Centralistyczne podejście do innowacji oparte jest na dwu podstawowych domyślnych założeniach. Po pierwsze, rozwój technologiczny da się planowo ująć w sztywne kategorie (inaczej nie udałoby się stworzyć i realizować państwowej polityki „proinnowacyjnej”). Po drugie – ufność w państwowe polityki zakłada wizjonerstwo urzędników, którzy potrafią przewidzieć przyszłość rozwoju technologii.
Pomijając już wszelkie możliwości nadużycia władzy i pokusy korupcyjne, zwrócić tu należy uwagę na problem z wyborem podmiotów dofinansowanych. Przekłada się to na nieproporcjonalność środków kierowanych do lobbystów i zarządzających programami rządowymi i – z drugiej strony – na samą działalność B&R.
Paradoksalnie, dofinansowanie publicznymi środkami wybranych technologii może doprowadzić wręcz do zmniejszenia poziomu innowacyjności w działalności przedsiębiorców, zainteresowanych wówczas bardziej działalnością we wskazanych przez rząd obszarach.
Zakładając nawet pełną uczciwość ze strony urzędników, zauważyć należy, iż muszą oni działać w trybie biurokratycznym. Oznacza to długie i sztywne procedury. W przypadku kreatywnych branż zmiany następują zaś tak szybko, że nie ma czasu czekać, aż państwowa agenda rozpisze konkurs na wsparcie.
Często dofinansowanie publicznymi środkami wiąże się się ze zmuszaniem przedsiębiorców do irracjonalnych działań, narzucając chociażby konieczność ogłoszenie przetargu w sytuacji, gdy mają już wieloletniego i zaufanego partnera biznesowego.
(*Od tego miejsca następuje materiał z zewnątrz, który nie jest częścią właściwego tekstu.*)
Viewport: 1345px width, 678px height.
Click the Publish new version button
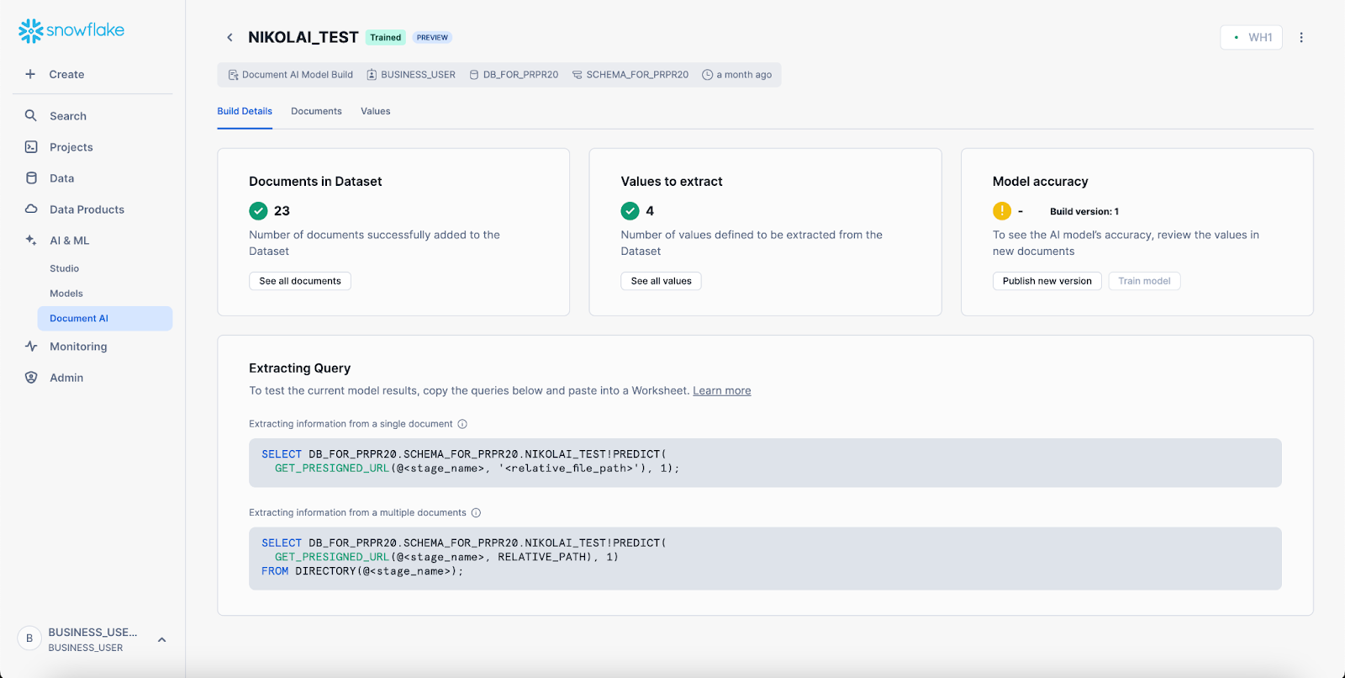click(x=1047, y=281)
Oczywiście wskazać można wiele przykładów efektywnego – wydawałoby się – działania państwa w zakresie innowacyjności. Pamiętać jednak należy, jak duże środki wykorzystywane są w tym zakresie. Przypuszczalnie wiele z innowacyjnych projektów i tak zostałoby zrealizowanych bez dodatkowego obarczania podatników.
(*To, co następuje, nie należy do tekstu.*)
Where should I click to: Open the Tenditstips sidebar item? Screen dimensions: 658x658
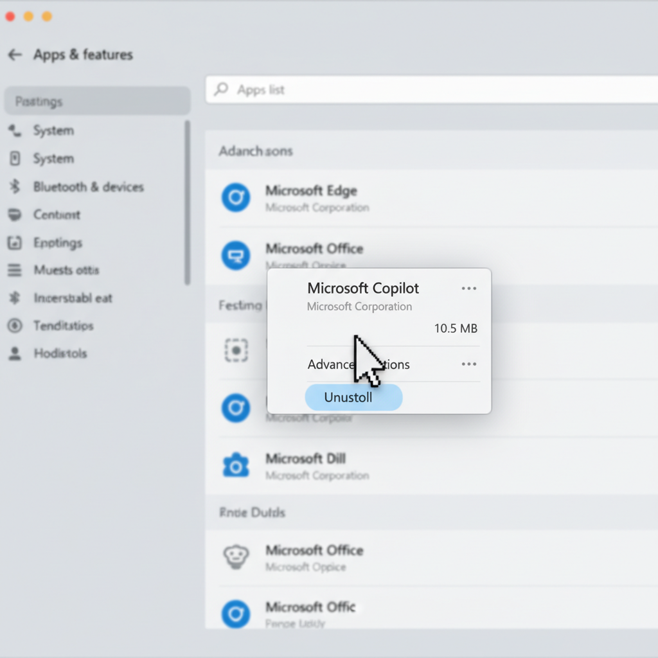click(x=63, y=326)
Świat zmienia się od strony technologicznej we własnym tempie, zależnym od możliwości działania pełnych inwencji wybitnych jednostek. Rynek zaś zapewnia firmom warunki do zatrudnienia fachowców i transferu technologii. Trudno w tym układzie racjonalnie poszukiwać roli dla finansowanej z podatków działalności urzędników.
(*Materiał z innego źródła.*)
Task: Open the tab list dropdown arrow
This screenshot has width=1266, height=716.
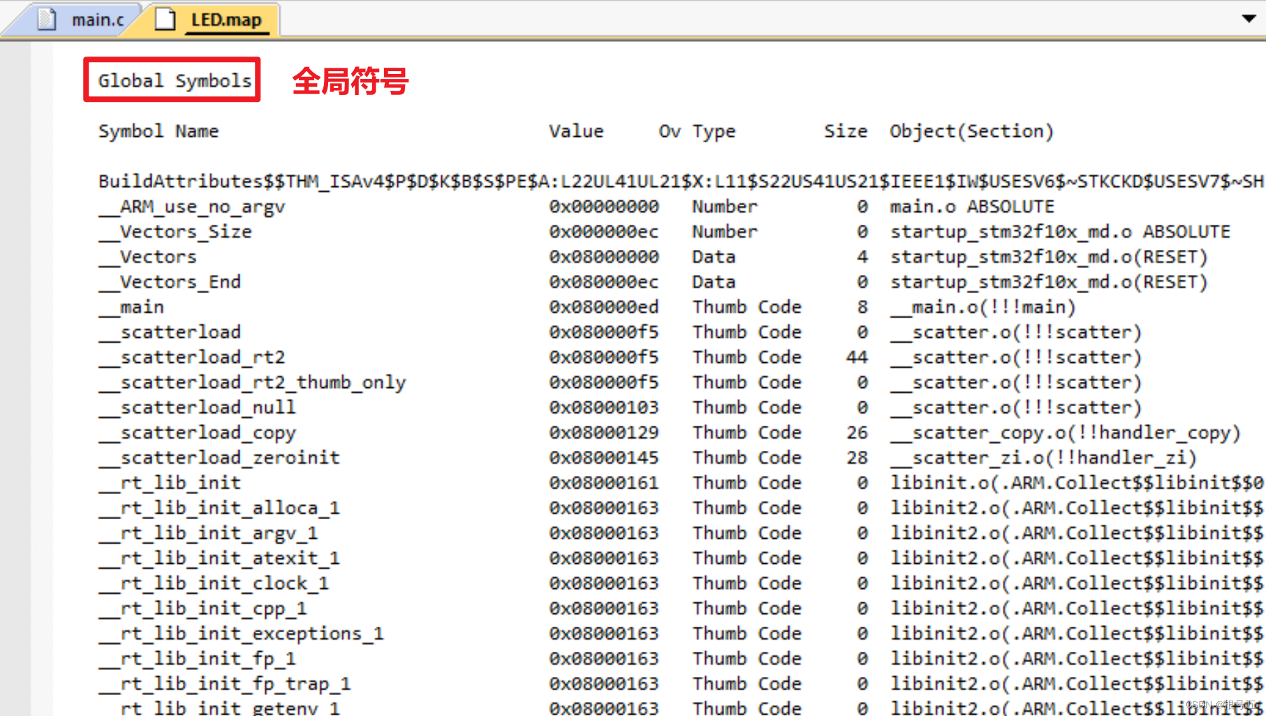Action: coord(1248,19)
Osoby sprawujące funkcje publiczne powinny wykazywać się większa pokorą i być bardziej świadome swoich ludzkich ograniczeń. Nie ma możliwości ustawowego tworzenia dobrobytu. Innowacyjności nie da się zaplanować i tak samo nie da się jej władczo przyspieszyć. Można jednak i trzeba zastanawiać się nad sposobami likwidacji przeszkód dla tej innowacyjności.